Nicole Taylor, CEO - East Bay Community Foundation

One of the programs of the East Bay Community Foundation is it’s public/private partnership program. We thought you might want to know about this, so we asked questions on your behalf.

What is the Foundation’s public/private partnership program?
Based on the reality that neither government, business, the non-profit sector nor the philanthropic sector alone possesses the resources to resolve our most pressing challenges, our partnership program is dedicated to forming partnerships that pool resources from different sectors to develop solutions to specific problems.  Specifically, we look to partner with the private and public sectors. To make significant change, we need to go beyond the power of one.  We need the power of many.

Does this initiative provide funding for local non-profit?   
Funding for local non profits who focus on our two priority issues — advancing economic opportunities for adults and families in need and on ensuring very young children are successful in the education system — comes primarily from our grantmaking program rather than from our partnerships program.

What is an example of a public/private partnership that has exceeded the Foundation’s expectations?  
We are developing a program aimed at purchasing foreclosed homes in Richmond, rehabilitating them, and offering them to first-time home buyers who are low-to-moderate income families – thereby reducing neighborhood blight and creating financial assets for families.  If that program comes to fruition and if we are able to implement it at a significant level of scale, it will exceed our expectations.

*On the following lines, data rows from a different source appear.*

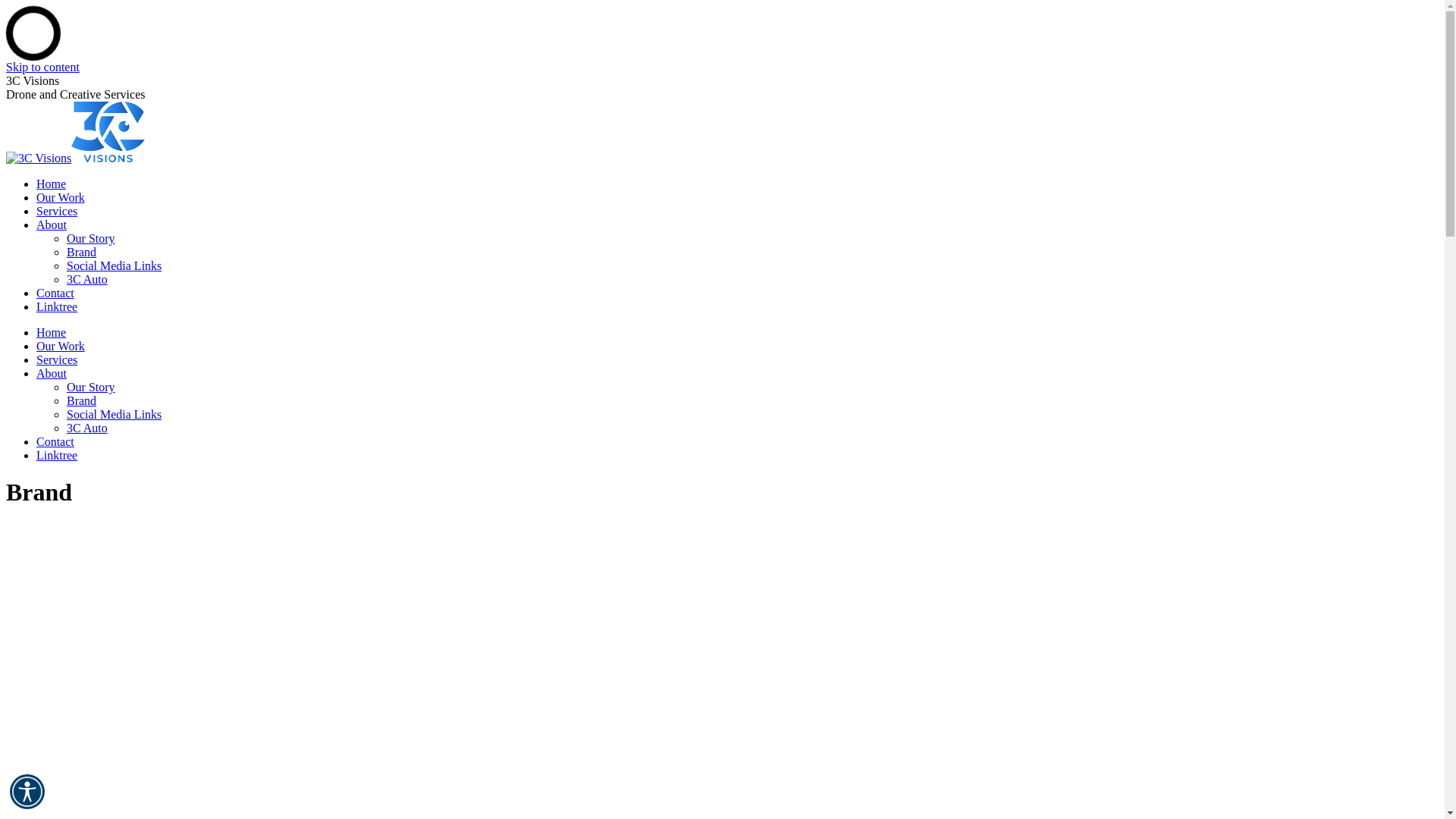 The image size is (1456, 819). What do you see at coordinates (86, 428) in the screenshot?
I see `'3C Auto'` at bounding box center [86, 428].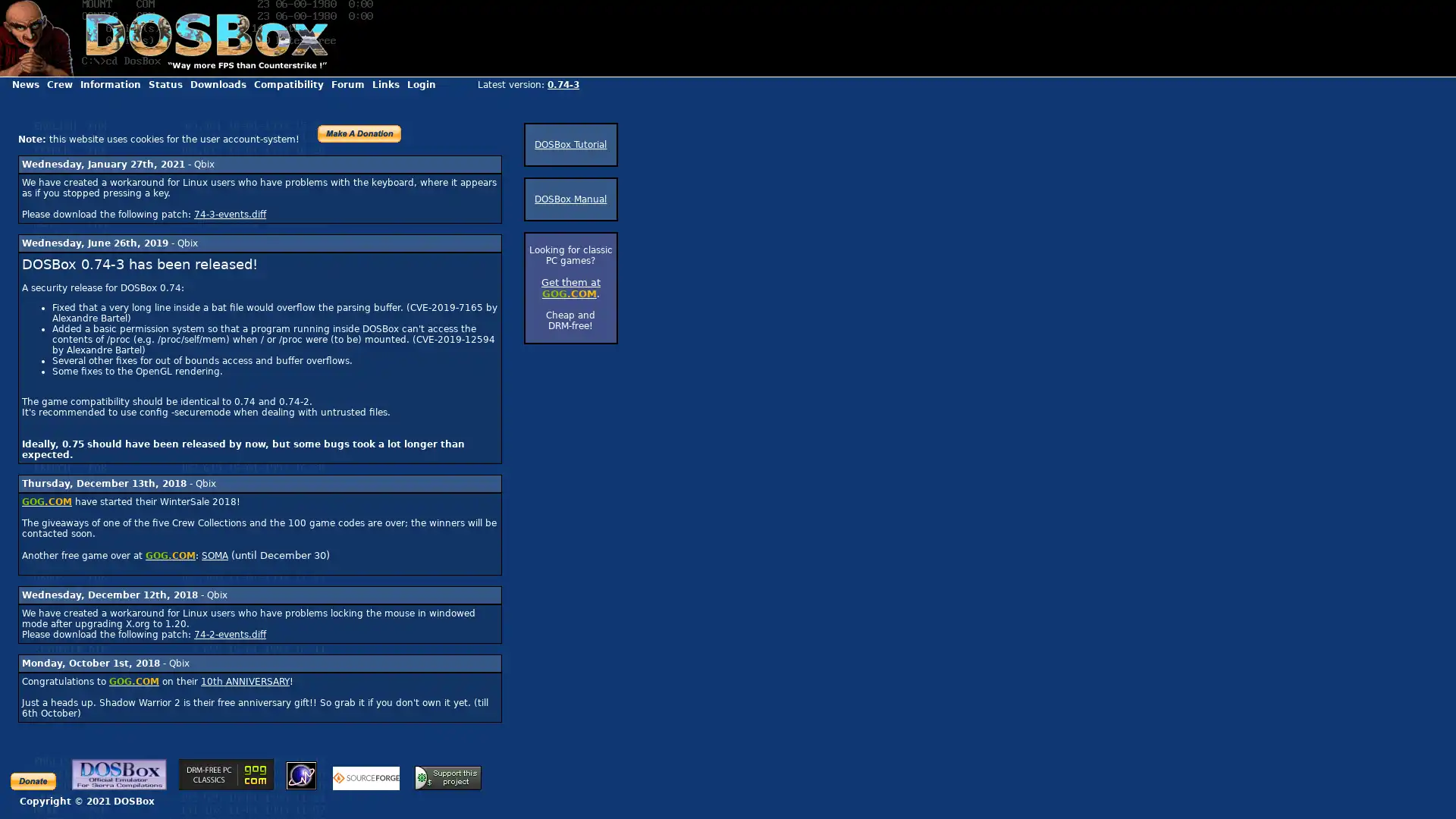 The width and height of the screenshot is (1456, 819). What do you see at coordinates (33, 781) in the screenshot?
I see `Make payments with PayPal - it's fast, free and secure!` at bounding box center [33, 781].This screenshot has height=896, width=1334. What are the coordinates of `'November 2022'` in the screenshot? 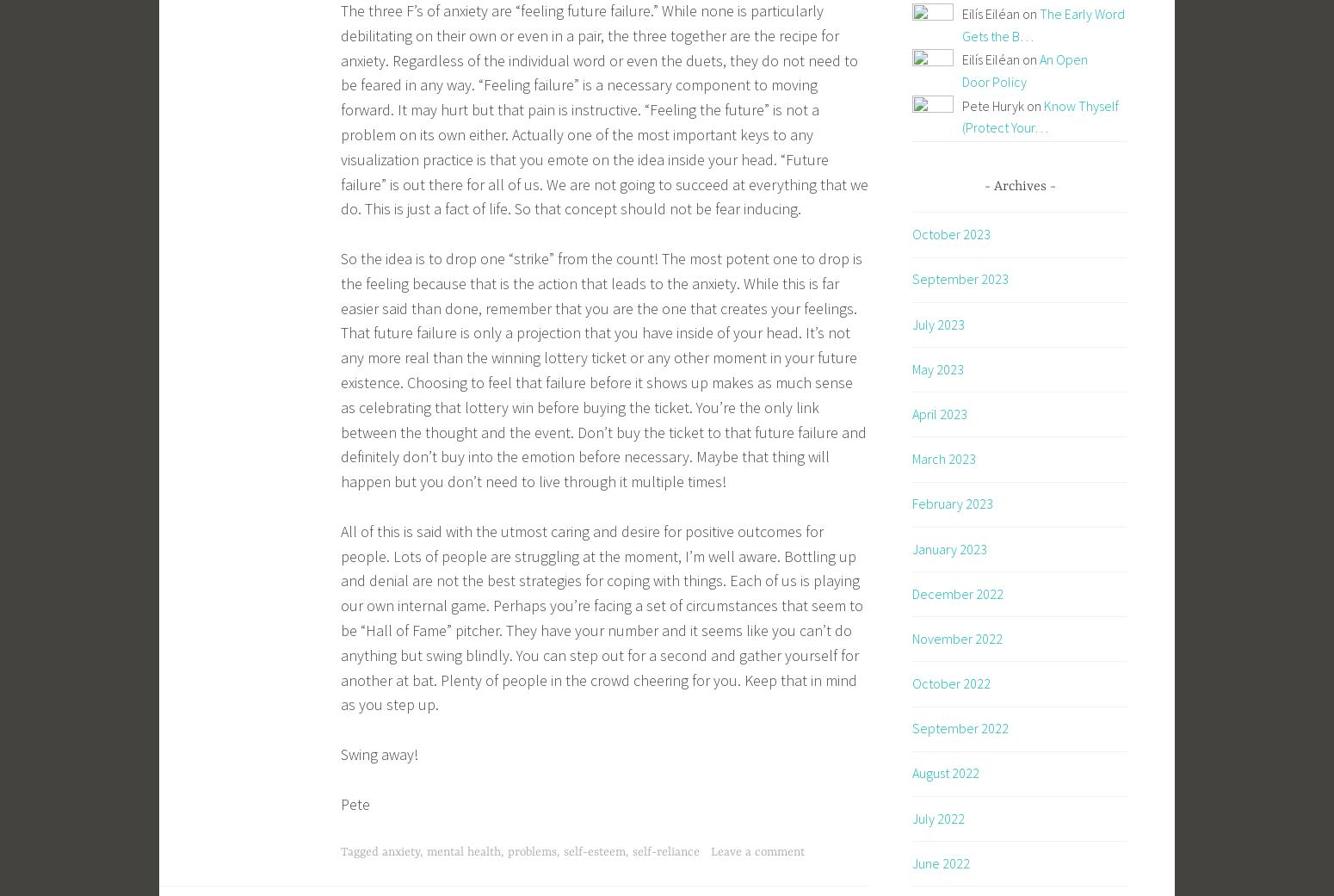 It's located at (956, 637).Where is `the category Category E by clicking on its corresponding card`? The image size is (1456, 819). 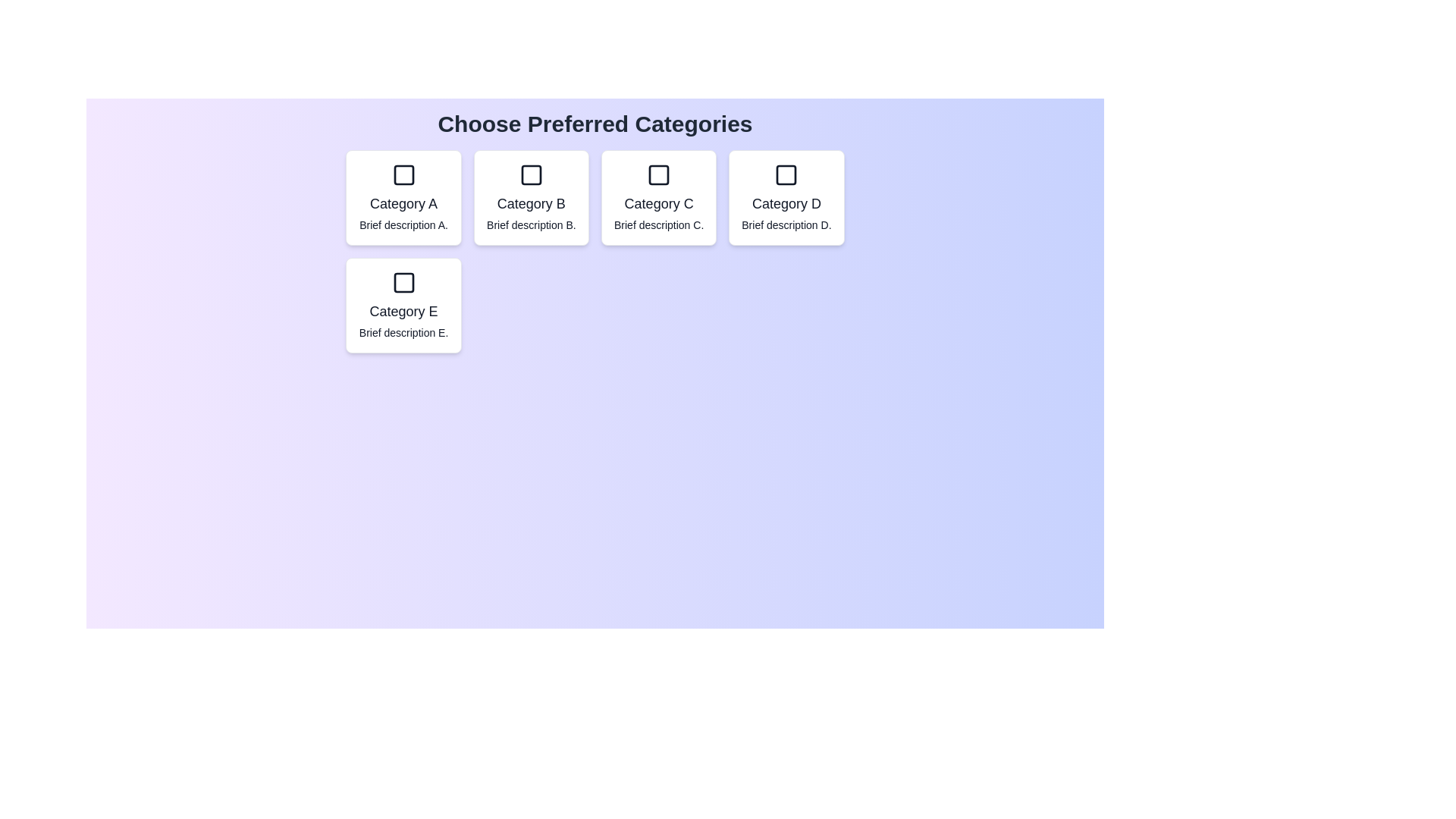 the category Category E by clicking on its corresponding card is located at coordinates (403, 305).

How does this program impact communities of color in the East Bay?
The foundation is focusing on two issues – advancing economic opportunity for adults and families in need and ensuring very young children succeed in the education system so they will have economic opportunity when they become adults.  These issues  disproportionately affect communities of color. 

Because of that disproportionate impact, these two issues we focus on are directly aimed at communities of color in Alameda and Contra Costa counties.  The public and private partnerships program is currently working primarily on the issue of economic opportunities and development in communities with high need for job creation, job training, and asset-building strategies.  The communities we work in through these efforts are primarily communities of color.